Introduction of DA:O

As any college student knows, it’s very hard to come up with a good introduction, and oftentimes they tend to fall flat.  Video games are no different.  Some games, however, manage to set up the introduction in an engaging and interesting manner.  One game that manages to effectively create an introduction for the rest of the events in the game, is Dragon Age: Origins.

Image Courtesy of Steam

Dragon Age’s introduction is unique in that it occurs in two parts.  Part one is dependent on the customization of the player character.  Three of the four major points that really alter the first part of the introduction are Gender, Race, and Class, and the final point is Origin, which is dependent on Race and Class.
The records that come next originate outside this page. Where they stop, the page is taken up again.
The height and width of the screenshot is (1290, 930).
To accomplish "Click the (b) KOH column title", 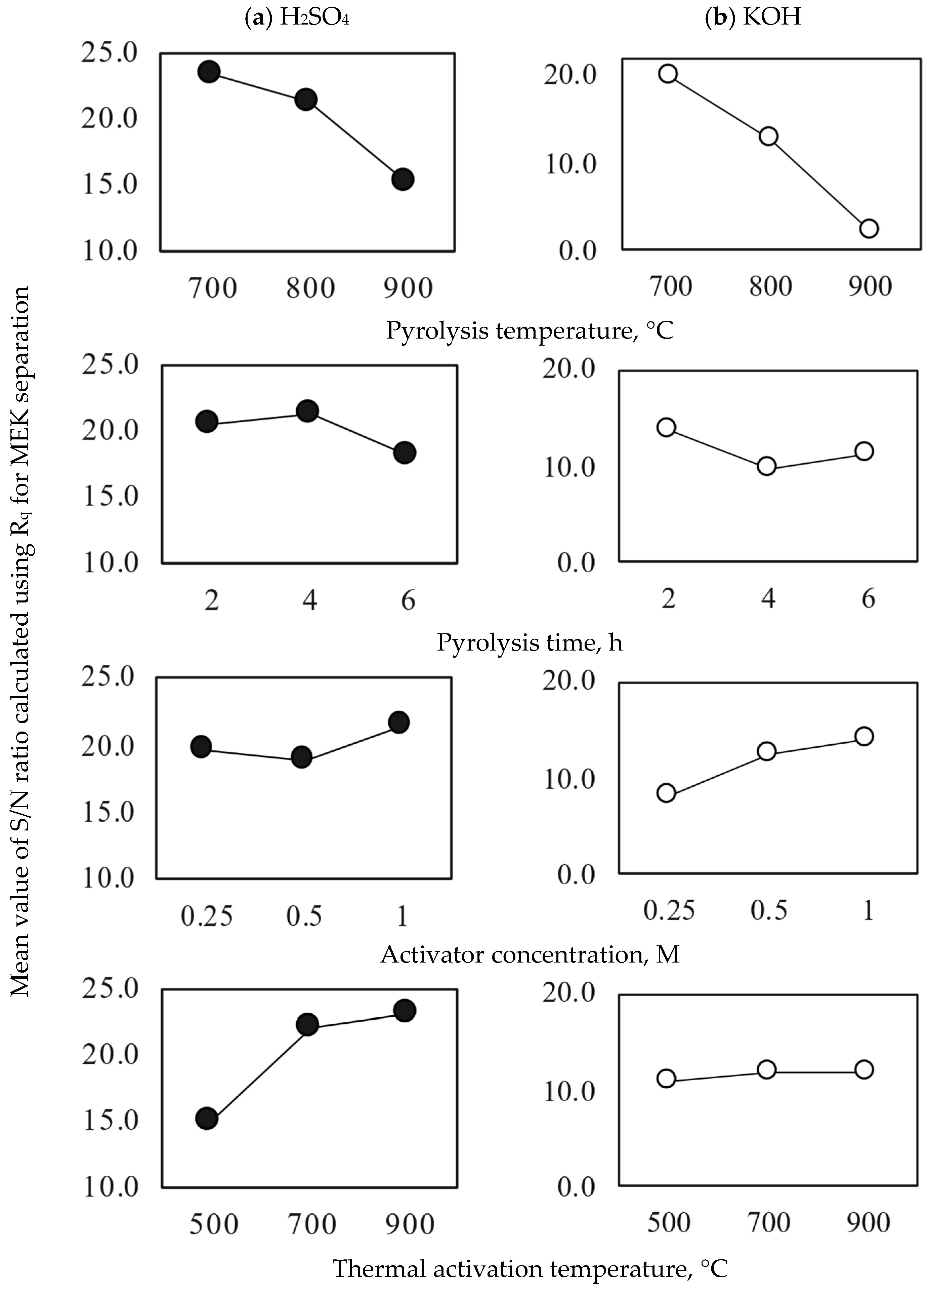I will point(753,17).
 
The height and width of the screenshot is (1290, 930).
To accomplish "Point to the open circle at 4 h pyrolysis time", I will point(767,466).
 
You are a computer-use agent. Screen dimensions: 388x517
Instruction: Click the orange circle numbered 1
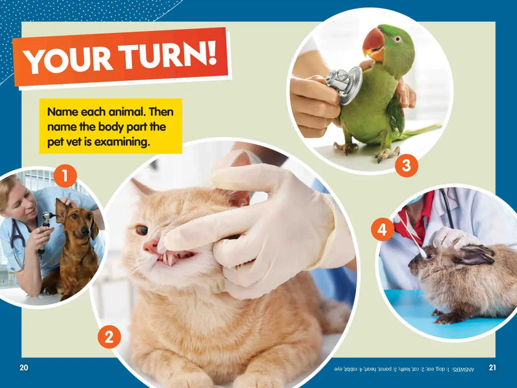tap(65, 175)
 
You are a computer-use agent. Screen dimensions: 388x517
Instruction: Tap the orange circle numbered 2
tap(109, 336)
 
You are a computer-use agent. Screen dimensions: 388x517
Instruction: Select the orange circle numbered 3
tap(406, 166)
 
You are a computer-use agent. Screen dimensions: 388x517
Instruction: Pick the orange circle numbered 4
tap(383, 230)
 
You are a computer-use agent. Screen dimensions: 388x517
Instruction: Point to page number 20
tap(24, 368)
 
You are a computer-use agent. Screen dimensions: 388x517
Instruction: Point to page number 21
tap(492, 368)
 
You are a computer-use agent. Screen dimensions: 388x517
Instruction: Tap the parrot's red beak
tap(373, 42)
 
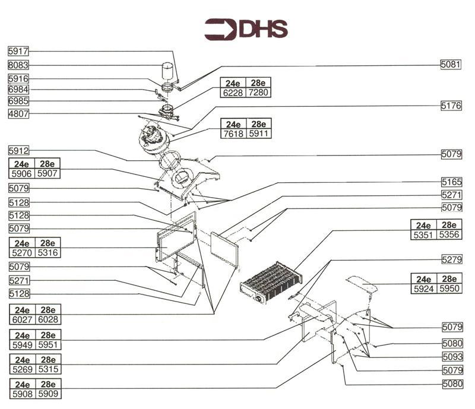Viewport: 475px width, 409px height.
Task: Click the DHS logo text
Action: coord(263,28)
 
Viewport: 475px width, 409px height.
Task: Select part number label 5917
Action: coord(18,51)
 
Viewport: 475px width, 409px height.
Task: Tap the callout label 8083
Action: coord(18,65)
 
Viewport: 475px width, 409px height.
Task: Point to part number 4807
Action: coord(18,113)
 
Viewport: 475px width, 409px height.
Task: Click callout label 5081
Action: coord(451,64)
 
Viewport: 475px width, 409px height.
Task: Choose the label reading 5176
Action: coord(451,106)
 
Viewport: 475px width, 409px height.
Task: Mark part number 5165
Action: coord(451,182)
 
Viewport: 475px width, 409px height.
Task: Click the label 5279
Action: coord(451,259)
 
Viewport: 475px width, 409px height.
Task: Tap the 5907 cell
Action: coord(48,174)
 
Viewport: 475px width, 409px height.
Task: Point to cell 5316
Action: coord(48,253)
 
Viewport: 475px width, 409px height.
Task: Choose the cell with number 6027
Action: coord(22,319)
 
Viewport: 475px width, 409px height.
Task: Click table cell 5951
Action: coord(48,345)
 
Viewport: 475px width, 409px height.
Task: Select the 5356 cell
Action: coord(449,235)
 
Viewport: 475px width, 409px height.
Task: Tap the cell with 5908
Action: coord(22,393)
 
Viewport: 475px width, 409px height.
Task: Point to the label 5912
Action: coord(18,151)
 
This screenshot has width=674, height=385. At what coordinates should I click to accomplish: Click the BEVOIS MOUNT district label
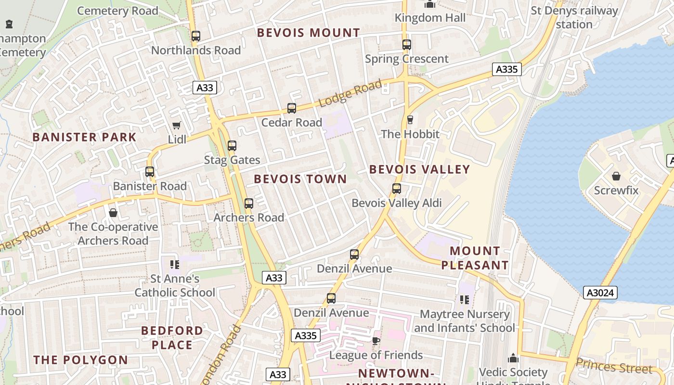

The Origin you pick will determine how people treat you and will introduce a handful of different, unique events exclusive to that Origin.  There are a handful of common threads between all the origins.  You start off in your normal life doing normal things, and at some point, you learn that there is something off.  You are introduced to Duncan, a grey warden on a recruiting mission; after meeting him, you eventually must deal with whatever’s gone off.  Whatever it was forces you to join Duncan’s wardens, regardless of what choices you make.

Thus, begins the second part of the introduction, at a war camp in a crumbling forest fortress.  You’re introduced immediately to the King of Ferelden, who through dialogue with you and Duncan reveals the conflict with the ‘Archdemon.’  After the conversation, you’re allowed to explore the camp on your own.  Most of this part of the game is set-up for the Joining ritual, which inducts you into the Grey Wardens officially.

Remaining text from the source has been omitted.